Due date, revised. HCFA has extended its original decision date to January 31, 2000 while it continues to analyze issues of coverage. Particularly, we are interested in examining and comparing the conditions and the population for which sodium ferric gluconate is reasonable and necessary when compared with dextran iron injectables or with oral iron.

January 26, 2000

Questions in need of additional evidence:

(1) Is there any evidence that shows that sodium ferric gluconate is safer then oral iron therapy? Is there any evidence that shows sodium ferric gluconate is not riskier then oral iron?

(2) What is the evidence that sodium ferric gluconate is more effective than oral iron or can a population be defined for which this is so? What is the added value of IV iron as a first-line therapy option without a trial of oral iron?

(3) Is there a definable subset of anemic ESRD patients who should not be tried on oral iron before injectable?

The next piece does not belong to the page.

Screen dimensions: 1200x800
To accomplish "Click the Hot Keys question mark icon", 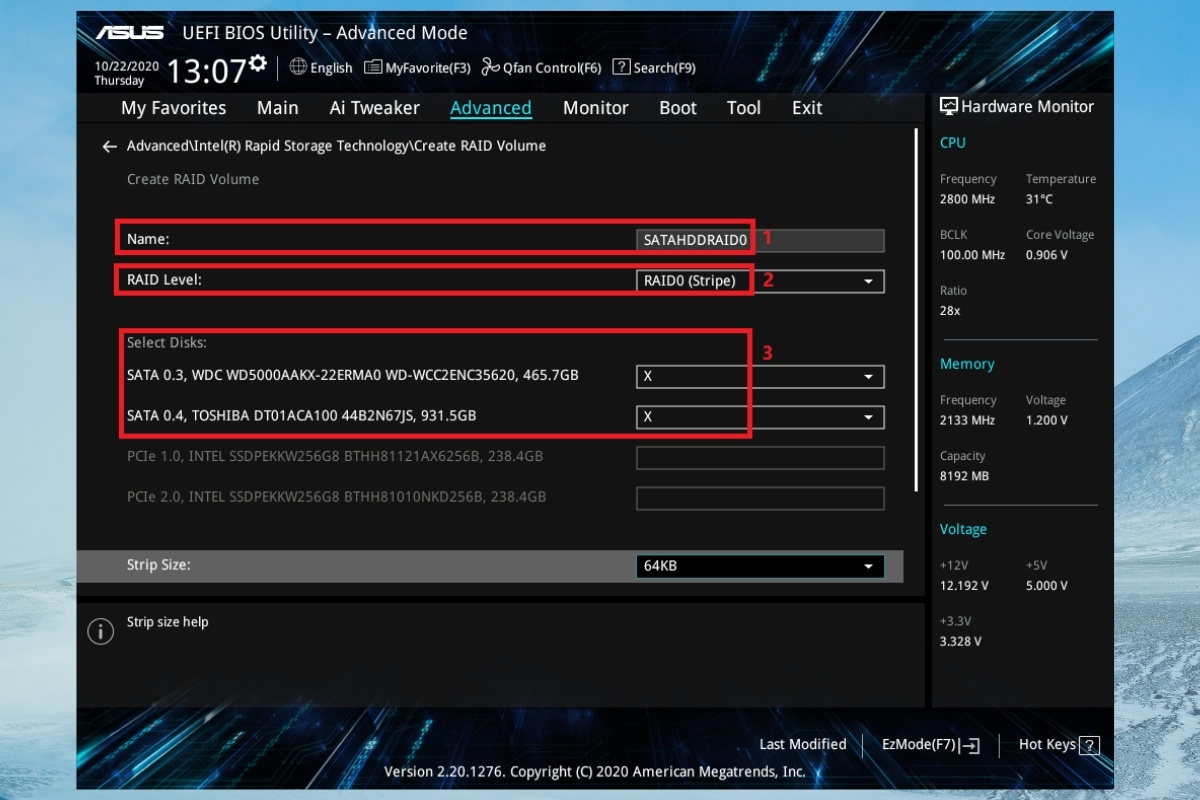I will (x=1090, y=745).
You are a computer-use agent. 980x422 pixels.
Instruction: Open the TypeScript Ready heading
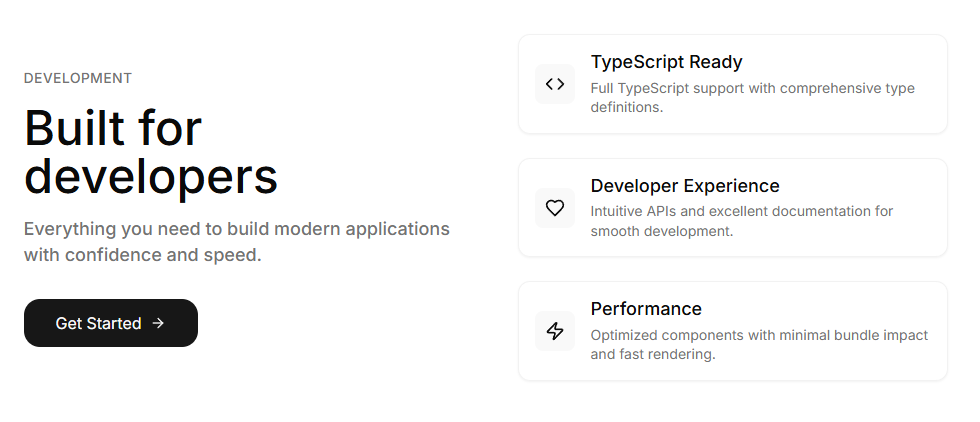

(4) What is the evidence supporting the statement made in the normal request that "patients with functional iron deficiency do not meet laboratory criteria for absolute iron deficiency, but demonstrate an increase in hemoglobin/hematocrit or a decrease in rHuEPO dosage with stable hemoglobin/hematocrit when parenteral iron is administered"?

February 10, 2000

2000 Schein Pharmaceuticals, Inc. submitted evidence.

March 9, 2000

2000 American Regent Laboratories, Inc. submitted evidence.

March 10, 2000

Due date revised to May 10, 2000 in light of new evidence from Schein Pharmaceuticals, Inc. and American Regent Laboratories, Inc.

April 20, 2000

Decision made to issue a positive national coverage determination for sodium ferric gluconate complex in sucrose injection for either first or second line treatment of iron deficiency anemia in patients undergoing chronic hemodialysis who are receiving supplemental erythropoeitin therapy. See Decision Memorandum dated April 20, 2000.

April 26, 2000

Letter sent to requestor informing of decision.